Présentation éditoriale. Tout part d’une phrase entendue dans Les Deux Anglaises et le Continent, le film de François Truffaut adapté d’Henri-Pierre Roché : « La vie est faite de morceaux qui ne se joignent pas » ; le narrateur, double de l’auteur, se sentant, du fait de ce morcellement, étranger à sa propre existence, comme s’il n’en était que le nu-propriétaire.
Le texte est composé de dix chapitres qui tentent de reconstituer – malgré les ellipses – le fil d’une existence, depuis la fin des années 1950 jusqu’au tout début des années 2010.
Pour donner vie aux différents fragments d’existence qui entrent dans la composition de ce roman, dans son travail de reconstruction mémorielle et de falsification, le narrateur s’appuie sur des éléments extérieurs : une chanson, un morceau de musique, un roman, un poème, autant de marqueurs sur lesquels la mémoire est parvenue à se fixer, et qui témoignent chaque fois de l’époque évoquée.

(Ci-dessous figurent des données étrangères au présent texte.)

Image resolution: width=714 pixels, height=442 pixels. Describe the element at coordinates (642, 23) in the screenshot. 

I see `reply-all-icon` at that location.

Au cœur de ce dispositif, un personnage de femme s’impose peu à peu, créant ainsi le lien entre les différentes séquences. Dès lors, le véritable sujet du roman se fait jour : l’histoire d’un homme qui, ayant quitté la première femme qu’il a aimée, nourrit depuis le sentiment d’échapper à sa propre vie. Poursuivi par l’idée de la culpabilité, d’autant que l’intéressée est morte d’un cancer au début des années 2010, le narrateur tente bien tardivement de lui aménager une place centrale dans son existence, rétablissant pour l’occasion un semblant de cohérence dans un parcours à l’évidence erratique.
Le point de vue LC.
« Nous allons tous disparaître, et sans doute disparaissons-nous déjà » (p. 158).
Du premier récit de Patrick Varetz, Jusqu’au bonheur (P.O.L, 2010), nous retrouvons le fameux docteur Kuzlik, qui, contre les chimères particulières des aspirants au bonheur, prônait la désindividuation par renoncements successifs : consulté dans sa jeunesse, le narrant évoque la lubie du diplômé de la Faculté de Lille, qui « en revient toujours à faire le lien quel que soit le sujet avec le processus de déshumanisation mis en œuvre dans les camps nazis » (p. 142).
Dans Jusqu’au bonheur, fable sur l’aliénation contemporaine, les six titres sont empruntés à la Genèse ; dans ce dernier, l’un de ses meilleurs pour la densité stylistique et la subtilité de sa construction, le premier et le dernier chapitre se réfèrent au Yi Jing, Le Livre des changements, de J. – D. Javary et P. Faure (Albin Michel, 2002) : avant même d’atteindre l’âge adulte, l’hexagramme 57 le place sous ce triple signe, « le doux, le pénétrant, le vent » ; beaucoup plus tard (2011 ?), c’est l’hexagramme 17 qui prévaut, selon lequel, en tant qu’écrivain, il lui faut renoncer au matériau originel, celui – tragique – de son enfance. Habiter les vides de son existence, telle semble être désormais sa tâche. Car, si « nous possédons tous une tache aveugle au fond de l’œil » (171), celle du narrateur ressortit à un innommable : cette poéfiction, ce roman lacunaire nous invite à faire le tour du nu-propriétaire afin de nous abîmer à notre tour dans le vide de son inexistence, à sonder l’insondable « trou noir » qui a aspiré « toute la violence et toute la folie » ayant constitué le matériau de ses premiers livres.